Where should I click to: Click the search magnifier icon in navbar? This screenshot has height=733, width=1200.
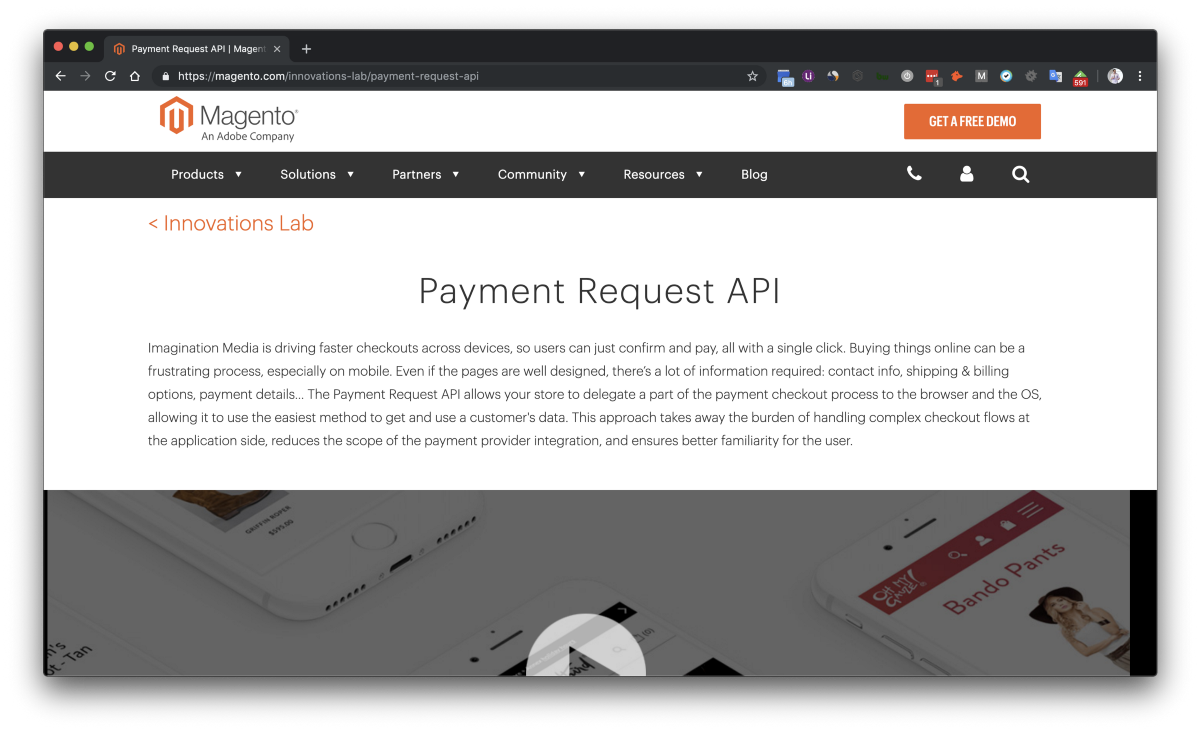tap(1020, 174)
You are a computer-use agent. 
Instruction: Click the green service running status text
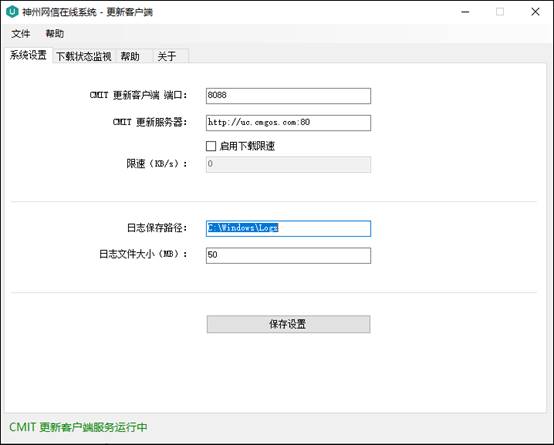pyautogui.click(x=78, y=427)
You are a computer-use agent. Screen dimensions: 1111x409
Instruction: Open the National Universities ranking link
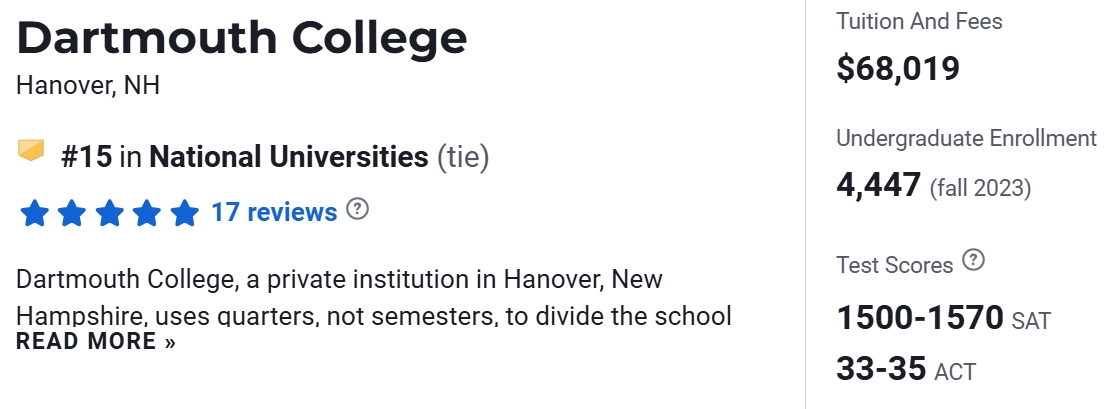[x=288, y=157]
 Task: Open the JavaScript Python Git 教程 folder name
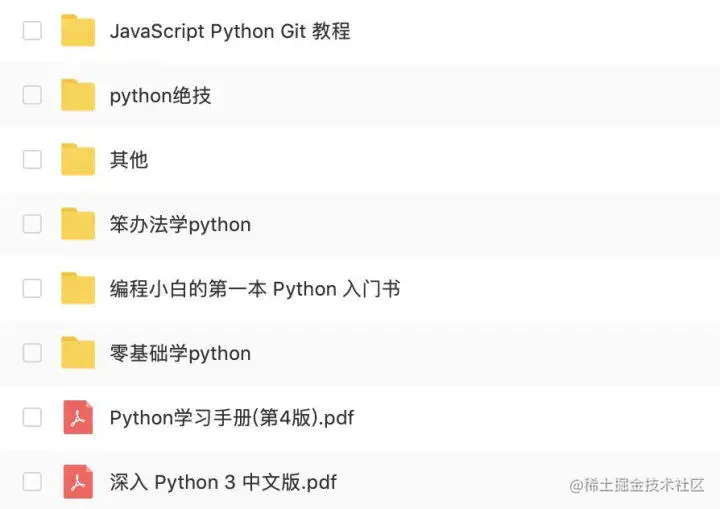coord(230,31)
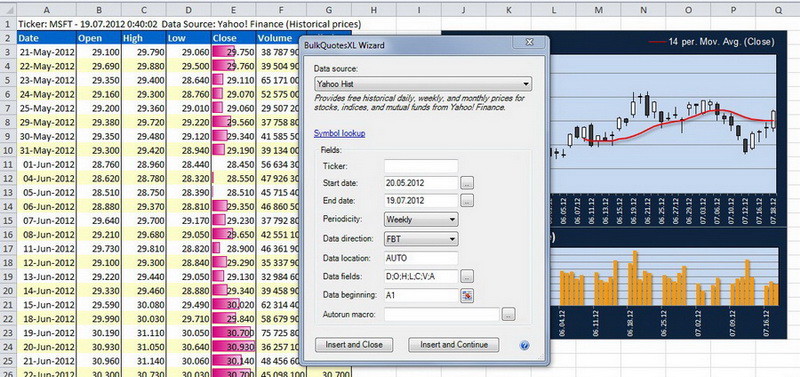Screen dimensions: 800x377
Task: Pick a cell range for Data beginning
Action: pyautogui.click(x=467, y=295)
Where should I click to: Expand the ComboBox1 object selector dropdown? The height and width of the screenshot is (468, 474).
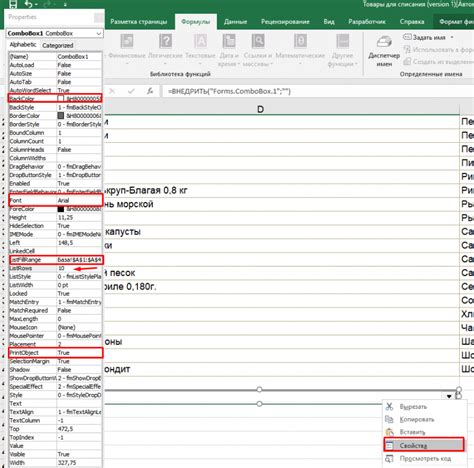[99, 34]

Short problem: Could you rewrite the records above with each "Instruction" replaced by "Command", leaving everything else unchanged and the pictures out?

Task answer:
Where should I click to: Click the search magnifier icon in navbar? This screenshot has height=733, width=1200.
tap(1020, 174)
You are a computer-use agent. 
Command: Click the green service running status text
pyautogui.click(x=78, y=427)
You are a computer-use agent. Screen dimensions: 1111x409
Command: Open the National Universities ranking link
[x=288, y=157]
 Task: Open the JavaScript Python Git 教程 folder name
coord(230,31)
Screen dimensions: 800x377
Task: Pick a cell range for Data beginning
Action: pyautogui.click(x=467, y=295)
Where should I click to: Expand the ComboBox1 object selector dropdown? The height and width of the screenshot is (468, 474).
[99, 34]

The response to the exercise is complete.